The 4th US National Climate Assessment (2018) identified extreme heat as one of the Southeast’s most pressing human health climate risks in urban areas and is exacerbated by an aging population, warming climate, and rapid urbanization. Much of the work in the National Climate Assessment on extreme heat is based on apparent temperature (e.g., heat index) extremes, which largely do not measure the physiological impact of heat stress on the human body. Furthermore, at-risk groups (e.g., low income communities and elderly populations) may lack sufficient cooling or have underlying health conditions. These groups are especially threatened by warm and humid nighttime temperatures, neither of which are measured appropriately by traditional methods. For human health applications, wet bulb globe temperature (WBGT) is a better measure of how heat affects humans, and is currently used in operational settings (e.g., military and athletics). However, WBGT has not been used widely in observational climate studies, due to the lack of observational datasets. Further complicating matters, many methods exist for calculating WBGT, some of which may not be suitable for the Southeast US.

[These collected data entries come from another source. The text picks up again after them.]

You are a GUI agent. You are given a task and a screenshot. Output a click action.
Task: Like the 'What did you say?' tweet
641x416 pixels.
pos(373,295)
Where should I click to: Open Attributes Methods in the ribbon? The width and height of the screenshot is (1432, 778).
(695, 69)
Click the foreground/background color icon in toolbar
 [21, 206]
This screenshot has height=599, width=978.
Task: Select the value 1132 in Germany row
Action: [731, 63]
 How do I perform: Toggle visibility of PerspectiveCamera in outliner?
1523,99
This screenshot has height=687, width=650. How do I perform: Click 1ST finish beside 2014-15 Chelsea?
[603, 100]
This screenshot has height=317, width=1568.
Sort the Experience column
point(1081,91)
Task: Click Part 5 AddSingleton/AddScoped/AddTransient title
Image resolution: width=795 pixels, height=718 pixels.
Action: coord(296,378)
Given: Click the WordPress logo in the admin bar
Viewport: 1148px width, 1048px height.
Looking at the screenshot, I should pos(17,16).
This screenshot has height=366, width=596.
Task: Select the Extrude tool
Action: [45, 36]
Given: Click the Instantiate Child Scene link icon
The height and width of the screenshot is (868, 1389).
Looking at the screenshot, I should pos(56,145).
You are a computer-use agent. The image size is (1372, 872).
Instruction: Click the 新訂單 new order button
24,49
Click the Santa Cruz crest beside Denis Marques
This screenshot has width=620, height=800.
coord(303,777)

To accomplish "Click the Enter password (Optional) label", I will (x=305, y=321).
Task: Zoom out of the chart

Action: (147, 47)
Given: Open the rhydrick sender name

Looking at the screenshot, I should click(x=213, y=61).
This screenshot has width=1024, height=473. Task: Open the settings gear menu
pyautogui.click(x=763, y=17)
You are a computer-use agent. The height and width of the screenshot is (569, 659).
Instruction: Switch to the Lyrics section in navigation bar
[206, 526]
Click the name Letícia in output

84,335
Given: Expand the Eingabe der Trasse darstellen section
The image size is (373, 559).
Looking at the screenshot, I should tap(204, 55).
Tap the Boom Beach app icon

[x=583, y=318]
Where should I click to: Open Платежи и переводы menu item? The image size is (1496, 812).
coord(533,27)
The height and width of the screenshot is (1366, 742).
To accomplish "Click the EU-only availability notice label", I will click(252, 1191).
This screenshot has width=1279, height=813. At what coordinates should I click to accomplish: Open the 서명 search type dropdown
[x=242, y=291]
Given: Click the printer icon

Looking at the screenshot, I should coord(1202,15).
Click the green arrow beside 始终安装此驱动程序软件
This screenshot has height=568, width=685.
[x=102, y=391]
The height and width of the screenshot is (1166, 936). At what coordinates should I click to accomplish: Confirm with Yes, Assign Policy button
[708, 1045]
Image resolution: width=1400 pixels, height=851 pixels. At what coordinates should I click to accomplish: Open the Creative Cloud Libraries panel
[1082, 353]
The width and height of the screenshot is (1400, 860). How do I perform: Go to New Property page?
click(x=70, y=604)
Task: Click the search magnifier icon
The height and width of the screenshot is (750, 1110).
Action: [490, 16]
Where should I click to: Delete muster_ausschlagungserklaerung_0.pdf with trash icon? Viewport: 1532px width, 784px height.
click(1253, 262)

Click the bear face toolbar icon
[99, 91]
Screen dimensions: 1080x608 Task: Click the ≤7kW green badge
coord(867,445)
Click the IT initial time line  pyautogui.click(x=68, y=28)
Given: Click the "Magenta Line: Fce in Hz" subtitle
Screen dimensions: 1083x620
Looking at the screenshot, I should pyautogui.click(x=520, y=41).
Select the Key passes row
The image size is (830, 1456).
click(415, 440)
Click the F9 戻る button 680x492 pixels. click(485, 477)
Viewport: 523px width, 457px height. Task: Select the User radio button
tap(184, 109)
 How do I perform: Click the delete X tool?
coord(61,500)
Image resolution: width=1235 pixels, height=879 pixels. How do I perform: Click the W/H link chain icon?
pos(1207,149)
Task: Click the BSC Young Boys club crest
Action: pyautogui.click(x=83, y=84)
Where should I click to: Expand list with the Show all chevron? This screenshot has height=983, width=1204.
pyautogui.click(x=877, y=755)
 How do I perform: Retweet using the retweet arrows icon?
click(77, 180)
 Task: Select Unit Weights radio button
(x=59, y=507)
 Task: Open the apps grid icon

Broader Impacts and Relevance to the Competition & NOAA’s Climate Program Office
Heat is the deadliest weather-related hazard. While we propose a rigorous evaluation of WBGT, we recognize the limitations of the measure when interfacing with the public. WBGT values are not intuitive, and a fatal WBGT (i.e., 94 ̊F) may be perceived as safe when assumed to be on par with traditional heat index values. In response to the NOAA Climate Program Office competition for MAPP: New Climate Monitoring Approaches and Products for Areas of Climate Risk, we propose to evaluate WBGT formulas and calculate climatologies and trends across the Southeast US, with a focus on urbanized and “seasonally-urban” areas. Per the solicitation, we will develop a new climate monitoring product. This product will be a Heat Vulnerability Index (HVI) based off WBGT analyses with an exposure, sensitivity, and adaptive capacity component. We will test the HVI with four National Weather Service Weather Forecast Offices and one Military partner.
We will develop a real-time HVI monitor, similar to the US Drought Monitor, for operational use. NOAA’s Climate Program Office has identified extreme heat in urban regions as an area of focus. Our results will help support NWS’ Weather Ready Nation initiative by identifying areas of vulnerability useful for successful prediction and preparation of extreme heat events. Furthermore, this index can be used in future National Climate Assessment activities as a more accurate snapshot of extreme heat in the Southeast US.
We will address the project goals through five tasks: (1) Gather observations and evaluate WBGT estimation formulas; (2) Develop WBGT climatologies and perform trend analysis; (3) Build a WBGT based Heat Vulnerability Index (HVI); (4) Test gridded WBGT data and the HVI with project partners; (5) Participation on MAPP Task Force.